В последнее время отношения между Норстремом и мною несколько изменились. Все чаще и чаще его больные обращались ко мне — чересчур часто! В тот день, о котором пойдет речь, один из них умер у меня на главах смерть тем более неприятная для Норстрема, что больной принадлежал к самым известным людям шведской колонии. Норстрем был чрезвычайно расстроен, и я повез его обедать в кафе «Режанс», чтобы он немного рассеялся.

— Объяснил бы ты мне секрет твоего успеха и моих неудач, — сказал Норстрем, мрачно уставившись на меня поверх бутылки сен-жюльена.

— Прежде всего это дело счастья, — сказал я. — Однако играет роль и разница в характере: я хватаю фортуну за волосы, а ты, засунув руки в карманы, смотришь, как она пролетает мимо. Я убежден, что ты гораздо лучше меня знаешь особенности человеческого организма и его болезни, зато я, пожалуй, лучше тебя знаю человеческую душу, хотя ты и вдвое меня старше. Ну для чего ты сказал русскому профессору, которого я послал к тебе, что у него грудная жаба, и описал ему все симптомы этой неизлечимой болезни?

— Он требовал, чтобы ему сказали правду, и я должен был ее сказать, иначе он не стал бы меня слушаться.

— Я ему ничего подобного не говорил, а он все-таки слушался меня беспрекословно. Он лгал, когда говорил, что хочет знать все и не боится смерти. Никому не хочется знать, что его болезнь неизлечима, и любой человек боится смерти, что вполне понятно. Теперь он чувствует себя гораздо хуже. Его жизнь отравлена страхом, и это твоя вина!

— Ты постоянно говоришь о нервах и психике, как будто наш организм состоит только из них. Причина грудной жабы — атеросклероз коронарных сосудов.

— Спроси у профессора Юшара, что произошло на прошлой неделе в его клинике, когда он демонстрировал нам случай грудной жабы. У пациентки внезапно начался сильный приступ, который сам профессор счел за смертельный. Я попросил у него разрешения попробовать прекратить приступ с помощью внушения. Он заметил, что это бесполезно, но согласился. Я положил больной руку на лоб, сказав ей, что сейчас все пройдет, и вскоре выражение ужаса исчезло из ее глаз, она глубоко вздохнула и объявила, что чувствует себя здоровой. Ты, конечно, скажешь, что это был случай ложной грудной жабы, но я могу доказать противное. Четыре дня спустя приступ повторился, и через пять минут она умерла. Ты всегда стараешься объяснить твоим пациентам то, что ты подчас сам себе объяснить не можешь. Ты забываешь, что главное тут вера, а не знания, — совсем как в религии. Католическая церковь никогда ничего не объясняет и остается одной из самых мощных сил мира; протестантская церковь пытается все объяснить — и разваливается. Чем меньше правды знают твои пациенты, тем лучше для них. Работа органов нашего тела вовсе не руководится рассудком, и, заставляя своих пациентов задумываться над их болезнями, ты нарушаешь законы природы.

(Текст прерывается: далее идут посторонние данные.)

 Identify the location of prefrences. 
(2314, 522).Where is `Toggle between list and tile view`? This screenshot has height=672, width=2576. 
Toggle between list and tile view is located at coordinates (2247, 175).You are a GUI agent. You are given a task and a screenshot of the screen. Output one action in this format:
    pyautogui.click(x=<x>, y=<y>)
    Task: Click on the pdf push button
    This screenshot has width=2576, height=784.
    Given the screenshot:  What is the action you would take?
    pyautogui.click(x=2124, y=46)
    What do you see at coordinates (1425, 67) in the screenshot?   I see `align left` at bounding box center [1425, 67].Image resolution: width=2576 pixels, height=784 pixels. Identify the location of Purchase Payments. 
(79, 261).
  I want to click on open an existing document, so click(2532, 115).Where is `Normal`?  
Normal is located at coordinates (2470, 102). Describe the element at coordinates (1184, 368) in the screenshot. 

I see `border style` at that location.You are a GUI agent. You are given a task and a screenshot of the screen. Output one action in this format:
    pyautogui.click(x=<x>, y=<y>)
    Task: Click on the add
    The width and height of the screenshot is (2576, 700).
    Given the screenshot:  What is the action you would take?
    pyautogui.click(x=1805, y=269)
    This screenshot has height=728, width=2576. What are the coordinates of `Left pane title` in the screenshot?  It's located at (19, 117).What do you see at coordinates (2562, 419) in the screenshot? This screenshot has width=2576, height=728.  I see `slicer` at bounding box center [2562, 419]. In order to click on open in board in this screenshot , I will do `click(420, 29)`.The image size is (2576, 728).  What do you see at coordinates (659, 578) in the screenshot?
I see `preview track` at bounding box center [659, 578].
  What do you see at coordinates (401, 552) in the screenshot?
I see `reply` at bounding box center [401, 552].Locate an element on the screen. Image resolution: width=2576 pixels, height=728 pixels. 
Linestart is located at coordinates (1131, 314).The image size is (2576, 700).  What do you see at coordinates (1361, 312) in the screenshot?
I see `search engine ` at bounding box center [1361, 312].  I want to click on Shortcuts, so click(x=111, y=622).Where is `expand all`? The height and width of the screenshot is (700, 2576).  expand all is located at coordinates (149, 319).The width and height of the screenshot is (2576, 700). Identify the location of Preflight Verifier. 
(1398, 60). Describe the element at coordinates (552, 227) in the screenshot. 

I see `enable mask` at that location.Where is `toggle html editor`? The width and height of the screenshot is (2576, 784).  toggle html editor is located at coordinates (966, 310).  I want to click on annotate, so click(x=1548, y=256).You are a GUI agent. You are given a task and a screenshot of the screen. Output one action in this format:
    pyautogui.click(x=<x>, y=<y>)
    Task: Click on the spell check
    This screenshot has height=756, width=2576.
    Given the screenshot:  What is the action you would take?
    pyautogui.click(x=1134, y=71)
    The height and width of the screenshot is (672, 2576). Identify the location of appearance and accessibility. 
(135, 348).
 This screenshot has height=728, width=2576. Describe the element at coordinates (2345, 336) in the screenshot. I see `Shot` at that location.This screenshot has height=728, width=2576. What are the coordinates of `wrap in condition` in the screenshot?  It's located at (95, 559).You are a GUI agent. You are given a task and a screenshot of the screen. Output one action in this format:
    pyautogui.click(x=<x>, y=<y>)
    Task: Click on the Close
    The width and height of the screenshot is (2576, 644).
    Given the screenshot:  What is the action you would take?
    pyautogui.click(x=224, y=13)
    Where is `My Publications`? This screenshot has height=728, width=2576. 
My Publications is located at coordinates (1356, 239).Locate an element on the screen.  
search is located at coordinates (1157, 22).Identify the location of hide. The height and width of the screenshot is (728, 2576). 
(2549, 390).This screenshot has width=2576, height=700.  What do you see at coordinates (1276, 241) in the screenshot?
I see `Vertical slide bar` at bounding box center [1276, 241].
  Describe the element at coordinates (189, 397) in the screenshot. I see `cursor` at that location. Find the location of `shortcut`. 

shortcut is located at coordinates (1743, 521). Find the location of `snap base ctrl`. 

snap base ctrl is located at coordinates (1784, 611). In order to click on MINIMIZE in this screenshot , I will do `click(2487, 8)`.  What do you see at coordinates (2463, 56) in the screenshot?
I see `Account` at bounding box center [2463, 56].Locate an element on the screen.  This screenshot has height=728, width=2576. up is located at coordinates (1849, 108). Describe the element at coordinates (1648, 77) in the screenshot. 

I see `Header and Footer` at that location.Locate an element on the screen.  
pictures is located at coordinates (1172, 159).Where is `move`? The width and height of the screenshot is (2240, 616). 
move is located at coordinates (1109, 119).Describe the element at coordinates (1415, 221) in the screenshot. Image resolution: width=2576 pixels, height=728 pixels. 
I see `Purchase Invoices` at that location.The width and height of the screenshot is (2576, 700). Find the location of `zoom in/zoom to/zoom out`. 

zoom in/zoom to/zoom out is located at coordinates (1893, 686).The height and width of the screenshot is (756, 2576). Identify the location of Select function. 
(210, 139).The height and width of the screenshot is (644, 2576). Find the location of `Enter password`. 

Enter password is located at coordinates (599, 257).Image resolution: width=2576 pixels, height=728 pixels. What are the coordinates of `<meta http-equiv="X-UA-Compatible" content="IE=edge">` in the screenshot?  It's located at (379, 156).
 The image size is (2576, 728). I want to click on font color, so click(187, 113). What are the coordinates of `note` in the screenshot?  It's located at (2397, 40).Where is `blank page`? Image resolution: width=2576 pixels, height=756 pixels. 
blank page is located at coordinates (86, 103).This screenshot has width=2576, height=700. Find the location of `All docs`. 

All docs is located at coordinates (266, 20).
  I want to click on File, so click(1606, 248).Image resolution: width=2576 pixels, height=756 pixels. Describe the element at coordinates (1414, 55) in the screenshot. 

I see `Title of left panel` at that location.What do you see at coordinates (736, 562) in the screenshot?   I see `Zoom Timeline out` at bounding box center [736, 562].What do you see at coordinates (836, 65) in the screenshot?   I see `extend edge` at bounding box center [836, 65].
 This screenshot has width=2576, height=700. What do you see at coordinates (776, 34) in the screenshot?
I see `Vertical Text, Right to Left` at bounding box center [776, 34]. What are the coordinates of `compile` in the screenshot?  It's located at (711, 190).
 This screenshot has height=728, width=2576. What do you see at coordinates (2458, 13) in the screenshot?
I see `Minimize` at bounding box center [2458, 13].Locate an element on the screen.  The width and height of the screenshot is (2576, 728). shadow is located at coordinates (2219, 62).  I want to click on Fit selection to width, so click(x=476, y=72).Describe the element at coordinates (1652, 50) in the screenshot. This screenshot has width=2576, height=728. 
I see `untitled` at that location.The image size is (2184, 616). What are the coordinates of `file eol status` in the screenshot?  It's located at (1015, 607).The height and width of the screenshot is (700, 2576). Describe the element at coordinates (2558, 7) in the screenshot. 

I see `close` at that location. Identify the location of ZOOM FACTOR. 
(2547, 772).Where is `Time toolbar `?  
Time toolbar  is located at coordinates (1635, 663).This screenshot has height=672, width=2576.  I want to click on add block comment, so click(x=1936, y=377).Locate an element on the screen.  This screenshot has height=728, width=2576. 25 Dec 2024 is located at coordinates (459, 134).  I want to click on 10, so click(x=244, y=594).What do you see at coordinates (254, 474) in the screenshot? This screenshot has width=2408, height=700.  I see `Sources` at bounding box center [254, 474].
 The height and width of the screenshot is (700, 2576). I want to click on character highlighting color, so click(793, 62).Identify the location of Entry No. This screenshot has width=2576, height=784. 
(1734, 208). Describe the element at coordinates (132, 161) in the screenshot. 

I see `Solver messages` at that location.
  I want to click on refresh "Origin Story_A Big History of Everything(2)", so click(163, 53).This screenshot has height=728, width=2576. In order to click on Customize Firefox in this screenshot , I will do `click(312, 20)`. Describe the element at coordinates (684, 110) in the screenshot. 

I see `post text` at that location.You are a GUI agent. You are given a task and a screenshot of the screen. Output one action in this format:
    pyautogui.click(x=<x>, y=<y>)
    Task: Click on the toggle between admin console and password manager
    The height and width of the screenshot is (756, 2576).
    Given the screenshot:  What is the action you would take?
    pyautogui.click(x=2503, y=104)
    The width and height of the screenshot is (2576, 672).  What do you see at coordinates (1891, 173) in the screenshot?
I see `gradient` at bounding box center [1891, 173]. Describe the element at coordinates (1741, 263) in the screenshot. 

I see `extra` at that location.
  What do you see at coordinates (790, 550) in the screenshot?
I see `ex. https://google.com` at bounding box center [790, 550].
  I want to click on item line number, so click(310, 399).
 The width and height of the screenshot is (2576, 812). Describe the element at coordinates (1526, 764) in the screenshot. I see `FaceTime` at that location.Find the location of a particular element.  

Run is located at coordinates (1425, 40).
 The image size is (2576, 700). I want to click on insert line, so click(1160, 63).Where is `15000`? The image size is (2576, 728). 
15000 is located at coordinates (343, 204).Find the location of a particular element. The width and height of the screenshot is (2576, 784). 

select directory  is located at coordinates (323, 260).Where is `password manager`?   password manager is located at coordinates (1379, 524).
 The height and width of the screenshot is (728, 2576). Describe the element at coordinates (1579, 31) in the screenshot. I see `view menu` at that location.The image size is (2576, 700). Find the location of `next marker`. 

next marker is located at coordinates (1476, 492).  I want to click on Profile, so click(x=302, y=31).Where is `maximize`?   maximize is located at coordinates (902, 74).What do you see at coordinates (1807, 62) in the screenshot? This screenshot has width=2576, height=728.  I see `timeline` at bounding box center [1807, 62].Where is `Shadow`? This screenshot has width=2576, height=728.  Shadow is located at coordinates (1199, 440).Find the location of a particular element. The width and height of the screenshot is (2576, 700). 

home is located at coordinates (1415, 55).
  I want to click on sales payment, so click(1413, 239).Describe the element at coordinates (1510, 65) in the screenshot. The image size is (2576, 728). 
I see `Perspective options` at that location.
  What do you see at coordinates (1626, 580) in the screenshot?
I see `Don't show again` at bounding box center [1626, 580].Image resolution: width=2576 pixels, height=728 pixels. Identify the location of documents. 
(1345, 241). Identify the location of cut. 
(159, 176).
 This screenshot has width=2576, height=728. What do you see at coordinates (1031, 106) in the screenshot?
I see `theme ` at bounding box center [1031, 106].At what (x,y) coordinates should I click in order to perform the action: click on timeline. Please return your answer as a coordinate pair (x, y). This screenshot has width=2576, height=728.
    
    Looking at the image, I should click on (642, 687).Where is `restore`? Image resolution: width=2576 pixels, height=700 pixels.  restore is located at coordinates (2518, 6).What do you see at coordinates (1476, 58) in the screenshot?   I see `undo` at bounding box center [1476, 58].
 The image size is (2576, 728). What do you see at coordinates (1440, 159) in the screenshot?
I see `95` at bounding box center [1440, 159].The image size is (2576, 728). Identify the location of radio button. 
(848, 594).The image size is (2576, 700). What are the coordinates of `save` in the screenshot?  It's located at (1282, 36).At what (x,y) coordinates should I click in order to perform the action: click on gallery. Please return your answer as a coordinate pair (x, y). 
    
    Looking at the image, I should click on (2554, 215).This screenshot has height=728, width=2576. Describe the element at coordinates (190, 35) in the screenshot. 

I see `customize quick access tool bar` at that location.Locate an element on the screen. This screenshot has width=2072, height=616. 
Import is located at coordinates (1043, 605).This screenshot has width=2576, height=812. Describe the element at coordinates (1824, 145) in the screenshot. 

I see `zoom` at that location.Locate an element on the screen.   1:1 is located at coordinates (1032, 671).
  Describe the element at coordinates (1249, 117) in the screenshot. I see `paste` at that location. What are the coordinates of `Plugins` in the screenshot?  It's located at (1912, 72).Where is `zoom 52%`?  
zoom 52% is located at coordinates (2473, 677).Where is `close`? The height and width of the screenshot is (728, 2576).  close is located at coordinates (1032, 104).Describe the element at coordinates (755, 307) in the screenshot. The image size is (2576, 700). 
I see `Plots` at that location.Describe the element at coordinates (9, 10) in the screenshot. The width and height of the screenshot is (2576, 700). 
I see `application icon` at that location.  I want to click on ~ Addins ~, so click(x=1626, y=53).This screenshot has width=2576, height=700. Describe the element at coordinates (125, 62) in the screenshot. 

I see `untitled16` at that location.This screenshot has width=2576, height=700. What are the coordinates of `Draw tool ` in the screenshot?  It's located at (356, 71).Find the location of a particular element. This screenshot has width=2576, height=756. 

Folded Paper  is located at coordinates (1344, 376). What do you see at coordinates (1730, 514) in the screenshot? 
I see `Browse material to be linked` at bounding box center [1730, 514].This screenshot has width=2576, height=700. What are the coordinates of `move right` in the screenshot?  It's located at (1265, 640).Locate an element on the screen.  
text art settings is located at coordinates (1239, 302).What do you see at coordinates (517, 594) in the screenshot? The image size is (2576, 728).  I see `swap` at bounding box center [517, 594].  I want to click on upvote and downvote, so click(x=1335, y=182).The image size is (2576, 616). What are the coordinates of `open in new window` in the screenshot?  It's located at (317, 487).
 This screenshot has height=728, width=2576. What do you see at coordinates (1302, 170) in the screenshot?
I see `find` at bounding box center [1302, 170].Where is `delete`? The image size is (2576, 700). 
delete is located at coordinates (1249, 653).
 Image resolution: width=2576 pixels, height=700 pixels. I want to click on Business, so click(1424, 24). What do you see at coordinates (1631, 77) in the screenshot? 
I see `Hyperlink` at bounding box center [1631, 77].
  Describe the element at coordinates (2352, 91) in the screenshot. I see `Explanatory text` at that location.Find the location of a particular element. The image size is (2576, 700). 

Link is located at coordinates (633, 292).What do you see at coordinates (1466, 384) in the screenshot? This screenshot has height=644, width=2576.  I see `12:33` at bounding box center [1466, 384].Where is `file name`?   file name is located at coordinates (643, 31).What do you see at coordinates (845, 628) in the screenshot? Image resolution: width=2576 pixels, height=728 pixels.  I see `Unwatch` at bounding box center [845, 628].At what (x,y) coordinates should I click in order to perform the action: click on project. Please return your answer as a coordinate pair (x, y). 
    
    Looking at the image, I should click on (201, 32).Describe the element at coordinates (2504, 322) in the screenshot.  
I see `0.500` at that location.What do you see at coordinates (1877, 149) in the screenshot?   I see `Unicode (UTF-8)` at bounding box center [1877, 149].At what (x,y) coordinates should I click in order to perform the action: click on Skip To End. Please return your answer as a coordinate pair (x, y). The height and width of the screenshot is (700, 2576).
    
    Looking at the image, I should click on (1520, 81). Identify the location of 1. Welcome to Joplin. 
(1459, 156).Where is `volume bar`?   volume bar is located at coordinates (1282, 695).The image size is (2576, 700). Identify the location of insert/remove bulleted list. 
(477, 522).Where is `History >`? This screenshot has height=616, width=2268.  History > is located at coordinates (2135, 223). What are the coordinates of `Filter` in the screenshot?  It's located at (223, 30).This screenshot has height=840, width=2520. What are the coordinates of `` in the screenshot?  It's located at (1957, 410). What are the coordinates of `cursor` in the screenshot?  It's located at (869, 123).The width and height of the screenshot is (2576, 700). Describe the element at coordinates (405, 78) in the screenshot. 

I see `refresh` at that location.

Говори, что они должны делать то-то и то-то, принимать то или иное лекарство, чтобы выздороветь, а если они не намерены тебя слушаться, пусть обращаются к другому врачу. Не посещай их без крайней необходимости и разговаривай с ними поменьше, не то они тебя быстро раскусят и поймут, как мало мы знаем. Врачи, подобно высочайшим особам, должны сохранять определенную дистанцию между собой и остальными людьми — мы все выглядим лучше в пригашенном свете. Вспомни, что близкие врача всегда предпочитают лечиться у кого-нибудь другого. Как раз теперь я тайно лечу жену знаменитого парижского врача — всего два дня назад она показала мне его последнее назначение и спросила, будет ли ей полезно это лекарство.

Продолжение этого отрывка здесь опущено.